Central (quite literally, in fact) to the image God paints of the rationale for being God’s people, for responding to and participating in God’s ministry, is a command to stop.

God tells the people that if they are to live into their identity as God’s people, they must rest and allow those around them to rest. This may seem counterintuitive. The people are finally free, should they not be getting busy being priestly and holy? It is just as counterintuitive as the seventh day of creation when, just after they had been given “dominion over the fish of the sea, and over the birds of the air, and over the cattle, and over all the wild animals of the earth, and over every creeping thing that creeps upon the earth” (Genesis 1:26), human beings’ first task on their first day on the job is to rest with God in the garden (Genesis 2:1-3), a rest they did not earn or need. It is certainly backwards to our modern sensibilities in industrial society which tells us that we should only rest when we need it and deserve it, in order to be more productive and to make better use of our time. But once we remember what this law is really about, once we remember that these are instructions for people who have been slaves for longer than they can remember, the reason for the centrality of such an image comes to light.

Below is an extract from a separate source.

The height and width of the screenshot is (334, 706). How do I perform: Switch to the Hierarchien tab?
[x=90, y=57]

These are people who have been programmed, as it were, to believe that their value and their identity as human beings rested solely in their work, their productivity, their contribution to the larger scheme of Pharaoh’s progress. God is telling them that, in their freedom, they are no longer slaves. They are not merely what they do. They are human beings and not just human becomings. They are who they are, even and especially in their rest with God. They not only need to be freed from slavery, but from the rationale of slavery itself. As we discover from the rest of the story, the rationale of slavery is seductive throughout the history of Israel. Indeed this is why the Pharisees in the Newer Testament take the call to keep the sabbath holy so seriously when they're living under Roman authority (tyranny). The threat of reverting to a mechanistic identity is every looming.

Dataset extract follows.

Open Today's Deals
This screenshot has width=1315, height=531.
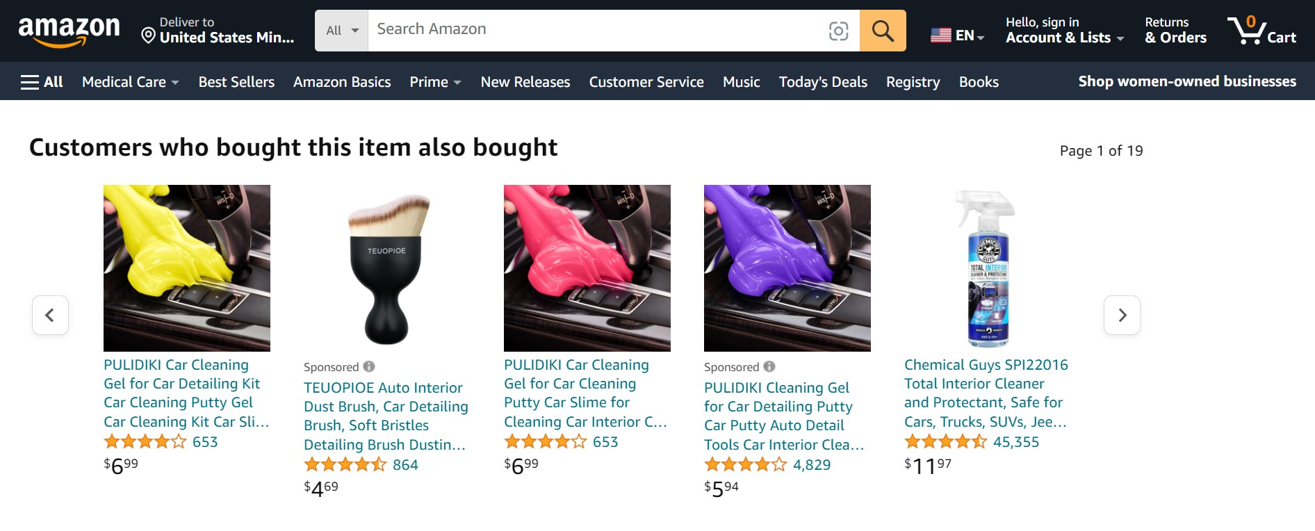pyautogui.click(x=822, y=81)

Youth ministry in America, I am afraid, has a history of its own kind of rationale of slavery. As youth workers and youth ministry theologians, our history of instrumentalism, of reducing our ministerial identity to productivity and seeing our ministry merely as a means to an end, is a seductive image and we need to embrace a new image of ministry not as a means to an end, but as a theological task of encountering and resting with God. We are not slaves to the outcomes of institutions, we are free to encounter God as we encounter one another and to accept God’s coming to us, God’s taking us “on eagles’ wings” (Exodus 19:4) as an end in itself.